Even six months ago, the global lender was still fussing about the threats posed to the industrialised world from the banking crisis and recession. Yesterday, those fears had all but vanished, to be replaced by worries that emerging economies are overheating.
It is hard not believe that this is the case when China and India are expected to grow 9.6pc and 8.2pc respectively, but the IMF still believes there is time for these countries to cool down without too much damage to either their own populations or the rest of the world.
The IMF's forecasts for the US are also a little puzzling; the fund predicts faster growth than at anytime since 2005, while highlighting the country's inability to get to grips with a fiscal crisis that shows no sign of abating as the country prepares for presidential elections that will pit President Barack Obama against a group of Republicans with some of the zaniest economic policies seen in US history.

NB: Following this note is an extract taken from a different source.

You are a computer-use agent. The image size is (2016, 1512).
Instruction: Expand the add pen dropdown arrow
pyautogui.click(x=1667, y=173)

Based in Washington DC, it is impossible to believe that the IMF is not very alive to the dangers posed to the US economy by some extremists, but as always the IMF is too polite to warn that political developments in the US could derail the domestic or world economy at any time.
Political considerations often seem to play a role in the IMF's analysis, so we should not be too surprised that this is the case this time round as well.
We will probably never know what the IMF officials really think of US or Chinese prospects for recovery and a soft landing respectively.
The problem is that without an unflinching analysis, it is difficult to take too much else seriously beyond the obvious statement the world economy is now a three-speed economy with the BRICs in top gear, the US in second gear and Europe in bottom gear. Meanwhile, many of the PIIGS are in reverse gear.